Le pasteur Frédéric Desmons (1832-1910) est incontestablement à l'honneur en cette rentrée 2012.
Un article lui est consacré sur le site du Musée de la
Franc-Maçonnerie au Grand Orient de France "Les personnalités du Midi (3) Frédéric Desmons",
qui rappelle l'exposition «L’Orient est au Sud : la franc-maçonnerie du midi» qui se tient actuellement à l’Espace Riquet à Béziers.
La personnalité et l'œuvre de Frédéric Desmons mériteraient de longs développements et certainement plusieurs ouvrages. En quelques mots pour les lectrices et les lecteurs d'aujourd'hui, qui était Frédéric Desmons?
Protestant convaincu il fait des études à Nîmes avant d'aller étudier à la Faculté de théologie de Genève, afin de se préparer à devenir Pasteur. Il devient en effet pasteur de l'Eglise Réformée à Ners dans le Gard, près de son village natal, Vals, en Ardèche et enfin à Saint-Géniès de Malgoirès dans le Gard, autre commune située à quelques kilomètres à peine de Brignon.
Il quittera son ministère pastoral en 1881 lorsqu'il devient député radical (le Parti Radical et Radical Socialiste en tant que tel ne sera créé que 20 ans plus tard, en 1901). Il sera en effet député du Gard de 1881 à 1894. De 1894 à 1909, il est sénateur du Gard. Il est vice-président du Sénat de 1902 à 1905.

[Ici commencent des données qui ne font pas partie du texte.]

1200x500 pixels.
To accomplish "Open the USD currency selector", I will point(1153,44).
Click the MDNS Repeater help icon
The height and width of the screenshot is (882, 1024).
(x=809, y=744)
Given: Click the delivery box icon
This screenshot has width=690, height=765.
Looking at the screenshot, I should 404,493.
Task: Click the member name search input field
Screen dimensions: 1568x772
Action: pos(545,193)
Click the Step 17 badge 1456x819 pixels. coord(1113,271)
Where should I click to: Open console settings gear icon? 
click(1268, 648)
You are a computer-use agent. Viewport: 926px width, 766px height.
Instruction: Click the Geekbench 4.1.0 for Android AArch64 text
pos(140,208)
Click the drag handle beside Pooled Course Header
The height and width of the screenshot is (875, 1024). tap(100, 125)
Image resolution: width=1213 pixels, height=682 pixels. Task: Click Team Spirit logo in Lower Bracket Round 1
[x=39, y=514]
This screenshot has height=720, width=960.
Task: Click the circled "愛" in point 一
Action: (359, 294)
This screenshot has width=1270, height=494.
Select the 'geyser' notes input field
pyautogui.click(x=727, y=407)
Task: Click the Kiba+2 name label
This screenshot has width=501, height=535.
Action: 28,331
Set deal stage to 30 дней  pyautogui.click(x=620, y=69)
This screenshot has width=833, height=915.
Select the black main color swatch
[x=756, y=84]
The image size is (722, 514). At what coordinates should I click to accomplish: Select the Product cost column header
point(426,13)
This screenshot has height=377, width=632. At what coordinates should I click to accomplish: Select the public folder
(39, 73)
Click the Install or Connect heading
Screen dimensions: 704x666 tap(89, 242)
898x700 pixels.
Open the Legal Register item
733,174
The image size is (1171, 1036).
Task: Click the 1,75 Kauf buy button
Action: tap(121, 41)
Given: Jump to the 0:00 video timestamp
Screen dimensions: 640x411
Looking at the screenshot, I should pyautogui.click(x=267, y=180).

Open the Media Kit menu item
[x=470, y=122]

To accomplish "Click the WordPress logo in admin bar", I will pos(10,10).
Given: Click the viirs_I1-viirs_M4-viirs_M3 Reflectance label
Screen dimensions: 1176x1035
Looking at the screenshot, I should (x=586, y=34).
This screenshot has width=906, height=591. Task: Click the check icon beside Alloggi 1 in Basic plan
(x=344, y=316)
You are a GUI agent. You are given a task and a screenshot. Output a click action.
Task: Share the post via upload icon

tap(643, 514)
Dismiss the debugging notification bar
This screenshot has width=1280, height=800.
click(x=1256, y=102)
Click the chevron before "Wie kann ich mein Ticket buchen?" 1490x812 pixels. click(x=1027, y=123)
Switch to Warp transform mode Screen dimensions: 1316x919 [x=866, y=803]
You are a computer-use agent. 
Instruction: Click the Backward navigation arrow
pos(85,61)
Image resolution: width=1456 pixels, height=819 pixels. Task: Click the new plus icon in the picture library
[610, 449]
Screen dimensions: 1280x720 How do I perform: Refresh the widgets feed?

Précurseur, il est opposé au cumul des mandats et à ce titre il ne fut jamais maire de Brignon.
Frédéric Desmons met toute sa ferveur dans le combat républicain qu'il mène avec passion et détermination.
Il mène ce combat aux côtés de Léon Bourgeois et d'Emile Combes, deux grands francs-maçons du temps, notamment pour la défense de la laïcité des institutions et la séparation de l'Eglise et de l'Etat et les lois sur les associations.
Frédéric Desmons franc-maçon :
Car Frédéric Desmons est devenu franc-maçon le 8 mars 1863 en étant initié au sein de la Loge "L'Echo" du Grand Orient de France (GODF) à Nîmes. Il quitte cette loge en 1867 pour fonder , à Saint-Géniès de Malgoirès, un autre atelier, avec un titre distinctif qui lui convient mieux : "Le Progrès".
Il est dès 1873 membre du Conseil de l'Ordre du Grand Orient de France. Il devient l'une des figures majeures de cette obédience pendant plus de 35 ans. Il est élu Président du Conseil de l'Ordre du GODF à cinq reprises : de 1889 à 1891, de 1896 à 1898, de 1900 à 1902, de 1905 à 1907, et en 1909... jusqu'à son décès en 1910.
Il est surtout connu pour son action lors du Convent de 1877. Faisons un point de contexte historique.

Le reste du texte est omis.